Need to check novelty before this filing date? Find Prior Art

Description

Technical Field

[0001] This invention belongs to the field of wastewater treatment technology, and specifically relates to a method for treating sulfur-containing alkaline wastewater. Background Technology

[0002] Currently, alkaline washing is commonly used to remove acidic gases such as CO2 and H2S from pyrolysis gas. This process generates a large amount of waste alkaline solution. On one hand, this waste alkaline solution contains not only residual NaOH but also inorganic salts such as Na2S and Na2CO3 generated during the washing process. On the other hand, the condensation of heavy components in the pyrolysis gas and the polymerization of dienes and aldehydes during alkaline washing introduce a large amount of organic matter into the waste alkaline solution. This type of waste alkaline solution is characterized by large volume and high pollutant concentration; therefore, its treatment effectiveness directly impacts the pass rate of wastewater treatment in ethylene chemical plants.

[0003] The significant advantages of wet oxidation technology are its wide applicability, effective treatment of various high-concentration organic wastewaters, high treatment efficiency, good COD removal, fast oxidation rate, short reaction residence time, and minimal secondary pollution. It also utilizes the system's reaction heat, requiring less energy and allowing for the full recovery and reuse of materials and energy. Currently, sulfur-containing ethylene, propylene, and refinery waste alkaline solutions typically achieve good treatment results using wet oxidation technology.

[0004] Patent CN103771457A provides a method for treating waste alkaline solution in propylene production. This method involves controlling the wet oxidation temperature to 150-230℃, the reaction pressure to 1.5-4.0 MPa, and the time to 45-90 minutes. This method can efficiently remove sulfur ions from the waste alkaline solution while simultaneously recovering sodium sulfate and reusing the sodium hydroxide after treatment, achieving zero emissions in the propylene production process. Although primarily targeting the removal of divalent sulfur ions, the COD of the effluent remains high, resulting in poor purity of the recovered sodium sulfate and the effluent being unsuitable for direct biochemical treatment.

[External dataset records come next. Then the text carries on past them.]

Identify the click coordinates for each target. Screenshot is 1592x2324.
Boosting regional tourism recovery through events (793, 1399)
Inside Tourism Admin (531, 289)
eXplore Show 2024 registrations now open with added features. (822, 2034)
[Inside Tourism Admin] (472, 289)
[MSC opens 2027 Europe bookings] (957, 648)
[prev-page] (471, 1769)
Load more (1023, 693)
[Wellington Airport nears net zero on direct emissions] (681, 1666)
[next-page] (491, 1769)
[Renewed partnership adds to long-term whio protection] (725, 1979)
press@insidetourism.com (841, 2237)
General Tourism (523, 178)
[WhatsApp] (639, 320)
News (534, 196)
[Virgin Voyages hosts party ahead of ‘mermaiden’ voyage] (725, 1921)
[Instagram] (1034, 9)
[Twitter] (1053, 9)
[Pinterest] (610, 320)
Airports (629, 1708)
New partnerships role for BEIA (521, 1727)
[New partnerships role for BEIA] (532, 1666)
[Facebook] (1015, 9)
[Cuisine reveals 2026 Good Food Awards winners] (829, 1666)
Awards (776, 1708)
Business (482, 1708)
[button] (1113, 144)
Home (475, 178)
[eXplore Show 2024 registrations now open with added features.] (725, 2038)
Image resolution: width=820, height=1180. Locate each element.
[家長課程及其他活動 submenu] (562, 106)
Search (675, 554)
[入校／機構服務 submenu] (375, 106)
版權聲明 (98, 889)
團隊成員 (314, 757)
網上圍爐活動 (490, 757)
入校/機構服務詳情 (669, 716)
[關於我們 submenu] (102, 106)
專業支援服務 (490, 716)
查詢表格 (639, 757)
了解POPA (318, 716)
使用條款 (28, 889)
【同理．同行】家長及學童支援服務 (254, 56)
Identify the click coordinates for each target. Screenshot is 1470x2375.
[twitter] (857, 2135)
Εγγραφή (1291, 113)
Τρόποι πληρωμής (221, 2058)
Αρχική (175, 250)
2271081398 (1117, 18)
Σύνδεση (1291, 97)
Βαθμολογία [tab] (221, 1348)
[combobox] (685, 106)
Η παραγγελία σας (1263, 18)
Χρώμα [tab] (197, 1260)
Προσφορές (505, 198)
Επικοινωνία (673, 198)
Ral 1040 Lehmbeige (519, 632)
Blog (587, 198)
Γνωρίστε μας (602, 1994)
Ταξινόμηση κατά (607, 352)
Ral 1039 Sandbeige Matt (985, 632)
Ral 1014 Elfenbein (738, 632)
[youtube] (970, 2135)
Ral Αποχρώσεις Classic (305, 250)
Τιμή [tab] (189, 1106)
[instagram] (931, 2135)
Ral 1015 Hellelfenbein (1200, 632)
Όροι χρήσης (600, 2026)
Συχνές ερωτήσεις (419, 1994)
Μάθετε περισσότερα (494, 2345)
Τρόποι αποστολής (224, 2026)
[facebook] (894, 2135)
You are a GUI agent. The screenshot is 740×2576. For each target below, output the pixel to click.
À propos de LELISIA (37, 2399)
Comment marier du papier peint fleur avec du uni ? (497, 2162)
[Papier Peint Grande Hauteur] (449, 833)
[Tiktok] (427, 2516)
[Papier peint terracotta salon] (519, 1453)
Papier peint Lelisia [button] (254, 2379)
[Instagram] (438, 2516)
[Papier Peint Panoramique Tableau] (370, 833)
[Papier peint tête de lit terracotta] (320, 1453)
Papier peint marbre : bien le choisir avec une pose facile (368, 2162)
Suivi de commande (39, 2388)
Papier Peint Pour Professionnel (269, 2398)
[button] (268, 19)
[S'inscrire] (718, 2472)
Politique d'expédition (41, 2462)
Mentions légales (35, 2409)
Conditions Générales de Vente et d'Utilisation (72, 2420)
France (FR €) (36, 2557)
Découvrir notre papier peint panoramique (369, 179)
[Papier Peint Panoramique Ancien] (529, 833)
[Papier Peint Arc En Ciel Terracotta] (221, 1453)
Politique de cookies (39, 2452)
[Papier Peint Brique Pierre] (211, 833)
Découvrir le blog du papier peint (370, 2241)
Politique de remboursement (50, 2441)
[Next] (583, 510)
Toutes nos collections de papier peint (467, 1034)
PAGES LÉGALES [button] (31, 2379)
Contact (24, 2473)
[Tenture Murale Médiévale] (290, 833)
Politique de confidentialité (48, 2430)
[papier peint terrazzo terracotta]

[0005] Patent CN106746100A provides a method for treating ethylene refining waste alkaline solution, which removes organic matter, namely divalent sulfur ions, at 240~320℃, 6.0~20MPa, and 40~90min. The process includes steps such as air flotation for oil removal, high-temperature wet oxidation treatment, sulfuric acid treatment, activated carbon adsorption, adjustment of alkali concentration, and evaporation concentration. Although this invention can efficiently remove COD and sulfides from ethylene refining waste alkaline solution and recover sodium sulfate, the wet oxidation treatment requires a temperature above 240℃ and a pressure above 6MPa, which results in high energy consumption and strict requirements on the materials of the equipment.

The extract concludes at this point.